Благодаря друзьям я научилась не бояться жить
Появились друзья у Елены и Оли и после того, как Оля провела смену в лагере по профориентации подростков, который проводит благотворительный фонд «Хрупкие люди». В том числе Оля познакомилась с Дженнет Базаровой, фотографом Юрием Храмовым. И – заболела фотографией. Дома маме с папой заявила, что ей нужна пусть самая простая, но «зеркалка». Фотоаппарат был подарен на окончание учебного года, и Оля начала учиться фотографии. Но с преподавателем в Курске не сложилось.
– Преподаватель фотошколы хотела, – рассказывает Елена, – чтобы у нее с Олей получился фотопроект из серии, что вот, ребенок-инвалид снимает о тяжести своей жизни на коляске, а она, как педагог, учит ее. Оле, понятное дело, это было совсем не интересно. Тогда я предложила дочке написать Юрию Храмову, ведь он сам предлагал помощь. Она решилась и написала. Юрий стал давать дочке задания…
Фотография увлекла девочку настолько, что она после окончания школы решила пойти в фотожурналистику. А для начала – окончить журфак в Москве.
– Конечно, если дочка поступит, отпущу ее, буду снимать жилье, если надо. Ведь в Москве – хорошие врачи, хорошие люди – Елена Мещерякова, президент фонда «Хрупкие люди», Света Базарова, мама Дженнет. Если перелом, они помогут, а через сутки и я подъеду.
Я же не всегда буду рядом, и Оле надо учиться жить самостоятельно.
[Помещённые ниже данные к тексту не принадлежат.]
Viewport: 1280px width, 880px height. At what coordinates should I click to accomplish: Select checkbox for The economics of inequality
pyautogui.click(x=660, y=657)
На самом деле этому отношению я научилась, когда познакомилась с Леной, Светой, Аллой Каленовой. Раньше, когда у Оли не было друзей, когда мы все время сидели в Курске, только я гуляла с дочкой, постоянно жалела и винила себя: «Бедная я, несчастная, ребенку счастья не дала, у ребенка все плохо!» А после знакомства с этими замечательными друзьями у меня все прошло. Они показали, что вообще-то можно жить и радоваться жизни, а не бояться.